Paper ID: 293
Title: Dynamic Clustering via Asymptotics of the Dependent Dirichlet Process Mixture
Reviews

Submitted by Assigned_Reviewer_3

Q1: Comments to author(s). First provide a summary of the paper, and then address the following criteria: Quality, clarity, originality and significance. (For detailed reviewing guidelines, see http://nips.cc/PaperInformation/ReviewerInstructions)
Summary: The paper presents a hard clustering algorithm for clustering batch sequential continuous data. The algorithm is derived by performing a low variance asymptotic analysis of the Gibbs sampling algorithm for the dependent Dirichlet process Gaussian mixture model (DDPMM).
=====
This is a well written paper that is easy to follow. The work is technically sound and I only have a few minor concerns.

Originality: Moderate. The authors perform a small variance asymptotic analysis for the DDPMM Gibbs sampler and although a similar analysis has previously been performed on the Dirichlet process mixture Gibbs sampler, the model and algorithm considered here are sufficiently different.

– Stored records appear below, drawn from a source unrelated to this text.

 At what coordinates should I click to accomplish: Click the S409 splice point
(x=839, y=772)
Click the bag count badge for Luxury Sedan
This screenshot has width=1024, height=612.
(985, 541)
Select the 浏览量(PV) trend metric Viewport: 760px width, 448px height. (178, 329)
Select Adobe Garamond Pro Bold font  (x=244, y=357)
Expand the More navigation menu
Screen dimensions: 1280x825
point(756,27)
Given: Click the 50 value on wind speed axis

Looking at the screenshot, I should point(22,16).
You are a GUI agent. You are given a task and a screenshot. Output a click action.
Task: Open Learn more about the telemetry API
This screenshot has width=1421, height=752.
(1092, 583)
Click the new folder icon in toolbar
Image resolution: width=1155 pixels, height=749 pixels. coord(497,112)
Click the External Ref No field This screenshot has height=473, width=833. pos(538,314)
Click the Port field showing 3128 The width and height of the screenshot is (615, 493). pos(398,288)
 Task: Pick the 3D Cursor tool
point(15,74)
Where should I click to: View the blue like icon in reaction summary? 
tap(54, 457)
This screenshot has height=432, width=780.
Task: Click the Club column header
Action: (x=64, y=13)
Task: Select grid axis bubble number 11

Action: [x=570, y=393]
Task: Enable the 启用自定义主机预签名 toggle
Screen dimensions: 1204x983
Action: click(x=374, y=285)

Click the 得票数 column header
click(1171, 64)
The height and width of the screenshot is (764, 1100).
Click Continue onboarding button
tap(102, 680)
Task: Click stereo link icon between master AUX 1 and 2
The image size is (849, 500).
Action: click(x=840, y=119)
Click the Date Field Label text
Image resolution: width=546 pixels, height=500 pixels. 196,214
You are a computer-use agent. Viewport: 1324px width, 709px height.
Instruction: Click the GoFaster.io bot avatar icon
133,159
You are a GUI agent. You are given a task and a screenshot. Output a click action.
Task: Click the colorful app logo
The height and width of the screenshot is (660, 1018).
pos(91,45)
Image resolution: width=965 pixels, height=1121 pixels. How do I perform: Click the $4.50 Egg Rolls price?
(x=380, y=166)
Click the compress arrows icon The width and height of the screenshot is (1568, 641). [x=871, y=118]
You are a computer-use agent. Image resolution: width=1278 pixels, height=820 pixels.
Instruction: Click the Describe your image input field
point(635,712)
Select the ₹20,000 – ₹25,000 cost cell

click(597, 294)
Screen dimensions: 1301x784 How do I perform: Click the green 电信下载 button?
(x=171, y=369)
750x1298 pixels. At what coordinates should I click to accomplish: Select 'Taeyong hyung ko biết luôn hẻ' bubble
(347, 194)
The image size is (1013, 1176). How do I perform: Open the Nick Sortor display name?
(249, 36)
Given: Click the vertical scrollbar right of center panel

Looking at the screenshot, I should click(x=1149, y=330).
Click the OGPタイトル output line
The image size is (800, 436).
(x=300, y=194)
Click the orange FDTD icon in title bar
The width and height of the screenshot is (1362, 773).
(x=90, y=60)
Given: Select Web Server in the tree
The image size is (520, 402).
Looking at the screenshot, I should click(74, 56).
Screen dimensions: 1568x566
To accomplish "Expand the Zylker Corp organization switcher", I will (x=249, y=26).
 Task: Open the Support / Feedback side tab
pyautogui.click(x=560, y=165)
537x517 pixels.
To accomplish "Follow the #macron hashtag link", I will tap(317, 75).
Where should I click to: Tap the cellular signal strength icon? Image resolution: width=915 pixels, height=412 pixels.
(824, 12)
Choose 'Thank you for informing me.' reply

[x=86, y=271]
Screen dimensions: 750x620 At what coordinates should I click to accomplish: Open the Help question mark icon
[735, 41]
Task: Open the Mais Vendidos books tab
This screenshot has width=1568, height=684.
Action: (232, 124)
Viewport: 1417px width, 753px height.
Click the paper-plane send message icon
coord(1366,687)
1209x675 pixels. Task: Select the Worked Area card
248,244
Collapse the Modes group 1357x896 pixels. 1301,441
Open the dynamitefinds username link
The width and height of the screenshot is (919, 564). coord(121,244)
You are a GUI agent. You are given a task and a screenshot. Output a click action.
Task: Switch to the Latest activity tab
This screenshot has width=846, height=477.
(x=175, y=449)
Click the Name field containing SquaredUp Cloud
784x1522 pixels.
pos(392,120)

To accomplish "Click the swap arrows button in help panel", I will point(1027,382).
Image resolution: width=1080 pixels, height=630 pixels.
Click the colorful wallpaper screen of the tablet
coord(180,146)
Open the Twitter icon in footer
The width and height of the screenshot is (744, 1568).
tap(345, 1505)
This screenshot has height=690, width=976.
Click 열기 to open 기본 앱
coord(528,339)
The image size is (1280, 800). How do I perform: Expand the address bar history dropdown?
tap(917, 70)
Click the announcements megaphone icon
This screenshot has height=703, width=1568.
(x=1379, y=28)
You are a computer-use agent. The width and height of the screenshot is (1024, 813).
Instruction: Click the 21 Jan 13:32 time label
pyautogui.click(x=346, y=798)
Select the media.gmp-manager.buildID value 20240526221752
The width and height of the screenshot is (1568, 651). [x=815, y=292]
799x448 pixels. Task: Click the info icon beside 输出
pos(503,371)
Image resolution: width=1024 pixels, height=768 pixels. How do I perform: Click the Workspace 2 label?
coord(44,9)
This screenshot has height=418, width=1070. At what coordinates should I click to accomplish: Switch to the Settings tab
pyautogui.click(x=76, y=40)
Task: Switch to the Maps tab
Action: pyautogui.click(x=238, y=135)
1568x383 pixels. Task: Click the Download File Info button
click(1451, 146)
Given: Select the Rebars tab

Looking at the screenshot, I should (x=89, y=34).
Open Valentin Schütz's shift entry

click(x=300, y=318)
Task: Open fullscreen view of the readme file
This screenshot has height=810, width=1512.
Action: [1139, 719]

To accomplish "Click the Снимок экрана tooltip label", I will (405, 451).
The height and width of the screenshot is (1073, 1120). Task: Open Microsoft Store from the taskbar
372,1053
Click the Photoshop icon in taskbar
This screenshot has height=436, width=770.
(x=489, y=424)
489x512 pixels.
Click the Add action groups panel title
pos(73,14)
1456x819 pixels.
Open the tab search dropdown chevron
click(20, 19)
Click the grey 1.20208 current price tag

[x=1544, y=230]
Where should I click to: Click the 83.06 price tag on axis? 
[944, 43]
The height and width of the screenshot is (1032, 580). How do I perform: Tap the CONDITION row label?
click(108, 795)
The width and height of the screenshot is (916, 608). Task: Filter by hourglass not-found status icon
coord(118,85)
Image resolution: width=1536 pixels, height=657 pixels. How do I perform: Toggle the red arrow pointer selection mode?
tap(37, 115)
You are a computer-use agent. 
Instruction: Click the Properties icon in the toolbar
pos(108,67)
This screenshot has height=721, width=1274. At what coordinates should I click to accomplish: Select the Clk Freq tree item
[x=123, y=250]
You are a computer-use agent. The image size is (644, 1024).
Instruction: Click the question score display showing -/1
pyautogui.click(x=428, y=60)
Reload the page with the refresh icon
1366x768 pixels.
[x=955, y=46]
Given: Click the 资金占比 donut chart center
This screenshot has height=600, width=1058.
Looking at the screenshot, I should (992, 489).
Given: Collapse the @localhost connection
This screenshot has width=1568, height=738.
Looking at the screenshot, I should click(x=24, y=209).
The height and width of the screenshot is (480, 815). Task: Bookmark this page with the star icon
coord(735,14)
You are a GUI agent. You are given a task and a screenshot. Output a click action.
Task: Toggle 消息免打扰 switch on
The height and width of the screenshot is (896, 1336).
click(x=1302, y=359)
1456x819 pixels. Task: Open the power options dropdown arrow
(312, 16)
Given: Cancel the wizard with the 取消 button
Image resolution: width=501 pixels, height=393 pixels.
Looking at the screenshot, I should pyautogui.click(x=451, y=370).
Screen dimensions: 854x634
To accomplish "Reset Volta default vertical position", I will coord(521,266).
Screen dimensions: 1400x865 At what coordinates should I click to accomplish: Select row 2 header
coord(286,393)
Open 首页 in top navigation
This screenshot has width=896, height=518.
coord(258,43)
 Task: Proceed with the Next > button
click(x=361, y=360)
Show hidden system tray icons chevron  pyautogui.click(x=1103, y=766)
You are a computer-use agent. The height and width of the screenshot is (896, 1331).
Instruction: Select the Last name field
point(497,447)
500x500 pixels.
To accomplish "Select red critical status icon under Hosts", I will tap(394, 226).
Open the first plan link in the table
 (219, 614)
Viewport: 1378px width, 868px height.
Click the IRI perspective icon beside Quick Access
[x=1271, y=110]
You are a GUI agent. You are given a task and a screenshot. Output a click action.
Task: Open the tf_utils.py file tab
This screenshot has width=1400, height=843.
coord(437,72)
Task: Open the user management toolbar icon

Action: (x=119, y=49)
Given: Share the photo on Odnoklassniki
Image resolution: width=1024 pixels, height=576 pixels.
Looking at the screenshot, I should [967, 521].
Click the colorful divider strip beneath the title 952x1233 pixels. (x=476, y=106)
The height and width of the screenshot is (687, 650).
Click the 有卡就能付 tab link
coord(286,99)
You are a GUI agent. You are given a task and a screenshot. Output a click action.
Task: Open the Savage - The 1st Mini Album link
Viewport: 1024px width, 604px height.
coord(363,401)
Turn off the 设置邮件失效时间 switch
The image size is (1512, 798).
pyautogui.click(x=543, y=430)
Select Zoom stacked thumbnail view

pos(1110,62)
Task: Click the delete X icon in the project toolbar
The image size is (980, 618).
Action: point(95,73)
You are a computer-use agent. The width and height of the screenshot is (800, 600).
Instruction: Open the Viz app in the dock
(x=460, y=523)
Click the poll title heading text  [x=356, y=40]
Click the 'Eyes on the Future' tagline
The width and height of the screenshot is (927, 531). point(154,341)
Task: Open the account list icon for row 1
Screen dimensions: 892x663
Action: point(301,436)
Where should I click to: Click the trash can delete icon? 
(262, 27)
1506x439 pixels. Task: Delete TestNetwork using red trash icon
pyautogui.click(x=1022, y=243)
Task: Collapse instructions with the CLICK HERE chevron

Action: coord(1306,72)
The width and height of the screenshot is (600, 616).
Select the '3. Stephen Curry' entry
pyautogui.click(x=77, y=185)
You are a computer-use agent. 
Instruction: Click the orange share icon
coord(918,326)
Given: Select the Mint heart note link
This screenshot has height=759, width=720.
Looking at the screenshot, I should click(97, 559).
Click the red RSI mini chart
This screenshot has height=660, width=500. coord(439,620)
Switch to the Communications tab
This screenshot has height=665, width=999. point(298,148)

Significance: The paper is interesting in two ways: 1)It demonstrates that it is possible to perform small variance analysis on models more sophisticated than Dirichlet process mixtures and 2) It develops an efficient hard clustering algorithm for time evolving data.
=====

Detailed Comments:
1) It appears that the analysis depends critically on the transition and observation distributions being Gaussian. Are extensions to models using discrete observation and transition distributions straightforward?
2) It is a little concerning that the small variance analysis is performed on a particular inference algorithm (Gibbs sampling) for the DDPMM. Can something be said about the model directly, independent of the inference algorithm?
3) Selection of the free parameters of the algorithm seems cumbersome, performing an exhaustive parameter search is often not feasible for large datasets. How were the parameters chosen for the aircraft trajectory data?
4) In the toy experiment, how were the Gibbs sampler and VB initialized? Particularly poor initializations, for e.g., all data being assigned to the same cluster, may partly be responsible for the large performance gaps. Were multiple runs of VB performed?
5) It is difficult to judge the aircraft trajectory clustering results from the visualization alone. Quantitative numbers would be useful. How about L2 error on held out trajectories? This error would obviously be minimized if each trajectory is its own cluster, but can still be useful in comparing two clusterings with comparable number of clusters.
6) How were the Gibbs sampling results unreliable?
Q2: Please summarize your review in 1-2 sentences
Overall, this is a solid piece of work and a well written paper. There are some minor concerns with the experimental section.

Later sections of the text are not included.